=== Section Start ===

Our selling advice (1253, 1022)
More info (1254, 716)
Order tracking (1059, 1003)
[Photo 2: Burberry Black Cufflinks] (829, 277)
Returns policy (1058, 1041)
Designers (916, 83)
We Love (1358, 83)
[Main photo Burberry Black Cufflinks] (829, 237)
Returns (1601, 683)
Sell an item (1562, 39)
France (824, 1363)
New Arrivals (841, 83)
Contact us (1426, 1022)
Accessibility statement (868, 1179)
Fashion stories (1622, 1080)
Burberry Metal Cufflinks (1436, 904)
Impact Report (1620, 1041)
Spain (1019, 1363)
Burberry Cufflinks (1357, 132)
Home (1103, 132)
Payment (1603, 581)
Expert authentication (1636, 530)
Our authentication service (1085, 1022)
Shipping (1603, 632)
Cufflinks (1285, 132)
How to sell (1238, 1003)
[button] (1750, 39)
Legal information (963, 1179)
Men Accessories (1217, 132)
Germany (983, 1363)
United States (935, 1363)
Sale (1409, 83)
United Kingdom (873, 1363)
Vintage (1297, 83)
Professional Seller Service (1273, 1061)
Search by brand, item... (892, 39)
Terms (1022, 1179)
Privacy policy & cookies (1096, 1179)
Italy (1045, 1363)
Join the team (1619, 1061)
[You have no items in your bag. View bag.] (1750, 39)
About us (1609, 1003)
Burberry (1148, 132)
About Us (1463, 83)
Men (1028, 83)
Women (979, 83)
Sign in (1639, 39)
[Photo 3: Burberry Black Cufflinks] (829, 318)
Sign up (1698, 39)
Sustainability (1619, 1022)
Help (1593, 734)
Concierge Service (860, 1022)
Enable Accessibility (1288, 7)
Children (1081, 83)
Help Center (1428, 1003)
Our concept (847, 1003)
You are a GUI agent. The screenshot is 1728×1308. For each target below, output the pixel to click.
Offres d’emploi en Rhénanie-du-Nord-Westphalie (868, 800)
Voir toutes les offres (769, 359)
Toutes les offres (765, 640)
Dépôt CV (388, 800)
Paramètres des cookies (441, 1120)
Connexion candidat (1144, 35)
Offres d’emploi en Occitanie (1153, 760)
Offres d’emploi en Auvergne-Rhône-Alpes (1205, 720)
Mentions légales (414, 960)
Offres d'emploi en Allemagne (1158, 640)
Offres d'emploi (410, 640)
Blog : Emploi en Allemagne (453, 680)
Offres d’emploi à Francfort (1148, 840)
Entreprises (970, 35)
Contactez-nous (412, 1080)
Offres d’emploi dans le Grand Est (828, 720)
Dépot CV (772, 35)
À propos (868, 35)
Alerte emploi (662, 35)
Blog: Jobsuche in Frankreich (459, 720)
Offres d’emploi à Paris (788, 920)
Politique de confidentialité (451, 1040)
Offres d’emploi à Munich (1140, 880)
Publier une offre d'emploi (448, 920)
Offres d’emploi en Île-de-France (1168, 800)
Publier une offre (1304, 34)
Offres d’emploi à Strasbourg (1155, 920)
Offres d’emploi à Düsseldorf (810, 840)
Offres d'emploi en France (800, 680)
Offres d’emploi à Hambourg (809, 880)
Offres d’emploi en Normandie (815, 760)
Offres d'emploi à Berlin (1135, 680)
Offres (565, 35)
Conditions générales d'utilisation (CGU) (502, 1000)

=== Section End ===

_Work to complete:_ Using the entries shown above, reproduce verbatim the lines from the line bearing "Offres d’emploi à Munich (1140, 880)" to the line bearing "Offres d’emploi à Hambourg (809, 880)", inclusive.

_Reply:_
Offres d’emploi à Munich (1140, 880)
Publier une offre d'emploi (448, 920)
Offres d’emploi en Île-de-France (1168, 800)
Publier une offre (1304, 34)
Offres d’emploi à Strasbourg (1155, 920)
Offres d’emploi à Düsseldorf (810, 840)
Offres d'emploi en France (800, 680)
Offres d’emploi à Hambourg (809, 880)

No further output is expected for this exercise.